Alternative: Wake up to God who is everywhere.
See the difference? What if God is already in your heart? What if God is also in the sunset and in the snowfall? What if God has been near and you haven’t even noticed? As we are invited to wake up to God’s presence, we will come to realize that there is no place God has to be invited into because there is no place where God is not.
BONUS: Jesus was thinking about you on the cross!
You might have heard this one followed by, “It was your sin that held him there.” Talk about shame! Tell me, exactly how could a homeless, Palestinian teacher in the first century anticipate the things someone in the US over 2000 years later do wrong in a religion that he had no intentions to found?
This toxic theology is used to shame people into feeling sorry for Jesus, that he died the death we deserved.

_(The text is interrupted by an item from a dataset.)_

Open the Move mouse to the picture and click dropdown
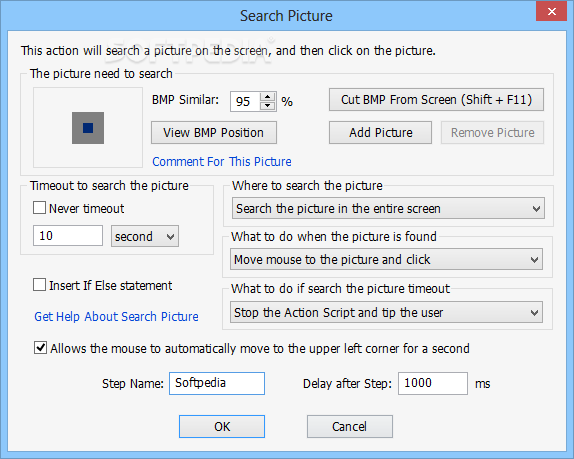 (387, 260)
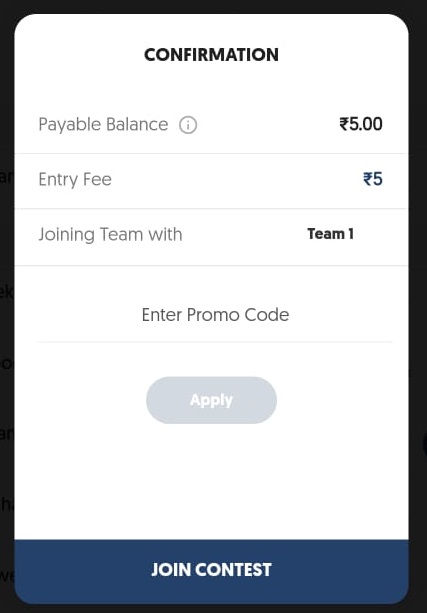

Alternative: Jesus suffered on the cross because of the radical message he lived and preached. Friends, he didn’t go to the cross because he knew that in 2000 years there would be someone who stole a pack of gum from the grocery store. He went to the cross because he challenge the Roman government and the religious establishment over and over again through the message of the Kingdom of God. He was a political insurgent and died the death of one. His message got him there, not your sin.